After UVA exposure, wash the treated area of skin with soap and water. Then use a sunscreen or wear protective clothing to protect the area.
The dose of methoxsalen will be different for different patients. Follow your doctor's orders or the directions on the label. The following information includes only the average doses of methoxsalen. If your dose is different, do not change it unless your doctor tells you to do so.
The amount of medicine that you take depends on the strength of the medicine. Also, the number of doses you take each day, the time allowed between doses, and the length of time you take the medicine depend on the medical problem for which you are using the medicine.
- For topical solution dosage form:
- For vitiligo:
- Adults and children 12 years of age and over—Apply to the affected area of the skin and allow to dry for one to two minutes, then apply again within two to two and one-half hours before UVA exposure.
- Children under 12 years of age—Use and dose must be determined by your doctor.
- For vitiligo:
Precautions while using methoxsalen
It is important that you visit your doctor as directed for treatments and to have your progress checked.
Methoxsalen increases the sensitivity of the treated areas of your skin to sunlight. Therefore, exposure to the sun, even through window glass or on a cloudy day, could cause a serious burn. After each light treatment, thoroughly wash the treated areas of your skin. Also, if you must go out during daylight hours, cover the treated areas of your skin for at least 12 to 48 hours following treatment by wearing protective clothing or a sun block product that has a skin protection factor (SPF) of at least 15. Some patients may require a product with a higher SPF number, especially if they have a fair complexion. If you have any questions about this, check with your health care professional.
The treated areas of your skin may continue to be sensitive to sunlight for some time after treatment with methoxsalen. Use extra caution for at least 72 hours following each treatment if you plan to spend any time in the sun. In addition, do not sunbathe anytime during your course of treatment with methoxsalen.

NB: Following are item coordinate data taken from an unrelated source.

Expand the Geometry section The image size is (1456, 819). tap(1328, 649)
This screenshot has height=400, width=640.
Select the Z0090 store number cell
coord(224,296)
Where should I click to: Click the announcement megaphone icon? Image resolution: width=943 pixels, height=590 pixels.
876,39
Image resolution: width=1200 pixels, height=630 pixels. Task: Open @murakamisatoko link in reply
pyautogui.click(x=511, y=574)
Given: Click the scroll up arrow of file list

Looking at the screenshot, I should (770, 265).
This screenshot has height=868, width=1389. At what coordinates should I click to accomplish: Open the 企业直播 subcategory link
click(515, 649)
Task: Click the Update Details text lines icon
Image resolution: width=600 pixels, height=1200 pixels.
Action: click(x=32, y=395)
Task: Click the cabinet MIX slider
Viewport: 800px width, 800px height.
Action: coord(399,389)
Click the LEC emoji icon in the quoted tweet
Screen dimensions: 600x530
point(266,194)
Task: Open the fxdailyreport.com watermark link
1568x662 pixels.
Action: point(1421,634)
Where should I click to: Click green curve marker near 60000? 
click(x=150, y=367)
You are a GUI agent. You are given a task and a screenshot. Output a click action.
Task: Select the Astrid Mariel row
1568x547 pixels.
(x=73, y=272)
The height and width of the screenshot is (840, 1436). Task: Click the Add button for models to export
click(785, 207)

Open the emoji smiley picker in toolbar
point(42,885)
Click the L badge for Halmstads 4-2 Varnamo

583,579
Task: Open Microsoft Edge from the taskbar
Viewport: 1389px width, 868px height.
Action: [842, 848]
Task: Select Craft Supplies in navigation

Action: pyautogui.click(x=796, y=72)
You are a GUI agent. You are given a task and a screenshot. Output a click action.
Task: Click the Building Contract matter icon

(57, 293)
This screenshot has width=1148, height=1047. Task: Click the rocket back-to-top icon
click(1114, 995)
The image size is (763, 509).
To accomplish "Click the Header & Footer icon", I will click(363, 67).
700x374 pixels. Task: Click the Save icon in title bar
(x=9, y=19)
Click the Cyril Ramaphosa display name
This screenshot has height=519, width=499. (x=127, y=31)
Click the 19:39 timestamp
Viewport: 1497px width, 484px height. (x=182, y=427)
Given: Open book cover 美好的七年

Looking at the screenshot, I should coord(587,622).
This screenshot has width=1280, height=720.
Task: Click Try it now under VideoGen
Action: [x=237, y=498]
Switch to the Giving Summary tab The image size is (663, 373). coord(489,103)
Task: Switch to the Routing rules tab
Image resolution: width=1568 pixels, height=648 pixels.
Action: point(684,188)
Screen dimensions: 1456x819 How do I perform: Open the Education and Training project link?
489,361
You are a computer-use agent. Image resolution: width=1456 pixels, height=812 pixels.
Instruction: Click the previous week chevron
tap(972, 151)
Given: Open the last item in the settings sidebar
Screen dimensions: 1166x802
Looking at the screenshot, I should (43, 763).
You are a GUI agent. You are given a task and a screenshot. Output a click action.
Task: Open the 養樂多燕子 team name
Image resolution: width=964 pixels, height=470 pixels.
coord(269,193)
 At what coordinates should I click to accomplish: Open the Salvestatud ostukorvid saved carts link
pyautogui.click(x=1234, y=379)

Methoxsalen may cause your skin to become dry or itchy. However, check with your doctor before applying anything to your skin to treat this problem.
Methoxsalen side effects
Along with its needed effects, a medicine may cause some unwanted effects. Although not all of these side effects may occur, if they do occur they may need medical attention.
Check with your doctor immediately if any of the following side effects occur:
- Blistering and peeling of skin
- reddened, sore skin
- swelling, especially of the feet or lower legs
There is an increased risk of developing skin cancer after use of methoxsalen. You should check the treated areas of your body regularly and show your doctor any skin sores that do not heal, new skin growths, and skin growths that have changed in the way they look or feel.
Premature aging of the skin may occur as a result of prolonged methoxsalen therapy. This effect is permanent and is similar to the result of sunbathing for long periods of time.
Other side effects not listed may also occur in some patients. If you notice any other effects, check with your healthcare professional.
Call your doctor for medical advice about side effects. You may report side effects to the FDA at 1-800-FDA-1088.
Always consult your healthcare provider to ensure the information displayed on this page applies to your personal circumstances.